For those who don’t feel like ramen (i.e. fructose-intolerant people who actually adhere to their intolerances), Shizuku also has a range of rice-based dishes – from the more traditional dons to fusion combinations such as the intriguing sounding ‘hainan chicken schmaltz rice’ and a range of risottos using Japanese ingredients.
I finally decided to satisfy my craving for both chilli and wanting to try the “no.1 best-selling ramen” and went with the tan tan men. My friend of #ratetheramen fame went for the limited edition tonkotsu shoyu ramen instead of the shio one because, in his words, “why would you have salt-and-soy sauce based ramen? That’s so basic.” It’d be foolhardy to dispute the words of the master.
The third Ramen Club member decided to follow our resident ramen connoisseur’s lead, while the other two – special guest stars in this week’s episode – went with the sticky pork ramen and the seemingly Malaysian-inspired hainan tori miso ramen.
If the ramen and rice menu was a minefield for the certifiably indecisive, the entrées menu wasn’t any better. Keeping with tradition, however, we decided to order the 16-piece gyoza platter, which came with four pieces of four different gyozas. In other words, heaven.
I made a beeline for the ‘spicy gyoza’, which came with a not even remotely spicy chilli jam, but which was delectable nonetheless. I came to regret this decision, as the other four cleaned up the ‘cali gyoza’, which came doused in a lurid yellow sriracha kewpie mayo that had a melted cheese-like consistency. Initially confused on whether they were eating mayo or cheese, everyone gave this fusion gyoza a firm thumbs up, while relaying their commiserations to me for having missed out. The other two gyozas on the platter were the orthodox-in-comparison ‘classic gyoza’ and the ‘kenji gyoza’ with homemade cha shu barbecue sauce.
The gyozas only whetted our already insatiable appetites, so it was a relief when the ramens started arriving in quick succession.
The two Ramen Club members who had ordered the tonkotsu shoyu ramen were highly impressed by it – read a review of it here on #ratetheramen.
I, sadly, had a more lacklustre experience. I found my tan tan men didn’t have the depth and flavour of the tonkotsu shoyu ramen, nor did it satisfy my desire for something exceedingly spicy. I requested a side of chilli oil, only to find that Shizuku disappointingly charges $2 for this, so I resisted on principle, only to request it again five minutes later because my ramen needed the $2 worth of extra chilli oil.
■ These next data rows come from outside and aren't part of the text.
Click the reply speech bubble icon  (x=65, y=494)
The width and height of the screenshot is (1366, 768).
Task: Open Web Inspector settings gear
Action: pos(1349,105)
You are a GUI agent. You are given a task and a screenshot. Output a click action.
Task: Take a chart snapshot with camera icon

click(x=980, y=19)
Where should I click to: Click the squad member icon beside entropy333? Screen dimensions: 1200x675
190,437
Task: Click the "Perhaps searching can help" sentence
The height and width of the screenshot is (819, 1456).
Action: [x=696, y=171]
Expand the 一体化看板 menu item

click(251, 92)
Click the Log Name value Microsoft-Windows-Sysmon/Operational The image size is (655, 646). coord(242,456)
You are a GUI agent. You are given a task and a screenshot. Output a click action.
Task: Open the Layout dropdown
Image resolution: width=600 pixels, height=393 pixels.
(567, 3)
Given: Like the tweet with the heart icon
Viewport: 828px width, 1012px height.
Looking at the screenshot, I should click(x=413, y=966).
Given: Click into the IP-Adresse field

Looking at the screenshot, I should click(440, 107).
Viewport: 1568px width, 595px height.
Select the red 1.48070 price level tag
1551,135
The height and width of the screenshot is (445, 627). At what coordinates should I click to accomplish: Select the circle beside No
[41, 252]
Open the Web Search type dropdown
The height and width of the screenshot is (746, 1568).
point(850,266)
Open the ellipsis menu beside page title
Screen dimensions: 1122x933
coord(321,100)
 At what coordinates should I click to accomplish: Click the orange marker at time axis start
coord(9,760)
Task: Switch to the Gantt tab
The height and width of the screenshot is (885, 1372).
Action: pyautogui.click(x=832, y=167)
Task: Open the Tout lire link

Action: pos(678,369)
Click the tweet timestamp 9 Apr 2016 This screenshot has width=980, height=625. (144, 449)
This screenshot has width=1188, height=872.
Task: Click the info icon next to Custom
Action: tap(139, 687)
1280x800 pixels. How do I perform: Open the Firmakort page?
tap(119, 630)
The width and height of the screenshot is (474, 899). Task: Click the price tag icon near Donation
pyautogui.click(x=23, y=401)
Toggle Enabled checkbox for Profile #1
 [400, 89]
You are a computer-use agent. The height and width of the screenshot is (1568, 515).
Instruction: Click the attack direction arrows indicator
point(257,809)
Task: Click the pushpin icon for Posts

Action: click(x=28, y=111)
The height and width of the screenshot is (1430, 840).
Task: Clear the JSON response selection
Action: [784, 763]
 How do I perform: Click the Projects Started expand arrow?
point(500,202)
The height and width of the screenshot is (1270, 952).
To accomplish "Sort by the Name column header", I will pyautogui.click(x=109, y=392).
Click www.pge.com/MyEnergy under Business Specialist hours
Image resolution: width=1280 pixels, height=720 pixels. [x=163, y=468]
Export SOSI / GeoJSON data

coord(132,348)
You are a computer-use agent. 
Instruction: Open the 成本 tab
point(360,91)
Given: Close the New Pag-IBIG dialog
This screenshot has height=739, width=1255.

I dumped nearly the whole tiny saucer of chilli oil – which was incidentally the same chilli jam used on my favourite gyoza – into my bowl and while I am highly concerned about what I must be doing to my stomach lining, the soup remained resolutely mild, though it did gain in flavour.
My friend who’s a Shizuku veteran swears by her sticky pork ramen, which came in a light and aromatic soy sauce broth. I sampled a spoonful of soup and greatly enjoyed it, although I’d never confess this to our resident ramen connoisseur.
The hainan tori miso ramen was akin to a bowl of ramen meeting a plate of Hainanese chicken rice. Although Hainanese chicken is typically poached, Shizuku’s ramen version had roasted skin-on chicken, and came with the classic dipping sauces of freshly minced red chilli and garlic on the side.
My lack of enjoyment unfortunately didn’t stop me from polishing off my entire bowl of ramen, which didn’t bode well for the state of my poor stomach. They say the definition of insanity is doing the same thing over and over again, but expecting different results, and I don’t know what I expected to happen after my foolish decision to don a belt. My decision to eat onion- and garlic-laden wheat ramen was inconsequential.
While my tan tan men didn’t live up to its expectations, I am keen to try other ramen variations at Shizuku, or maybe even a Japanese risotto soup now that I’ve exorcised my memories of poor fusion combinations.
Shizuku Ramen is open from 11.30am to 2.30pm and from 5.30pm to 10pm Monday to Sunday.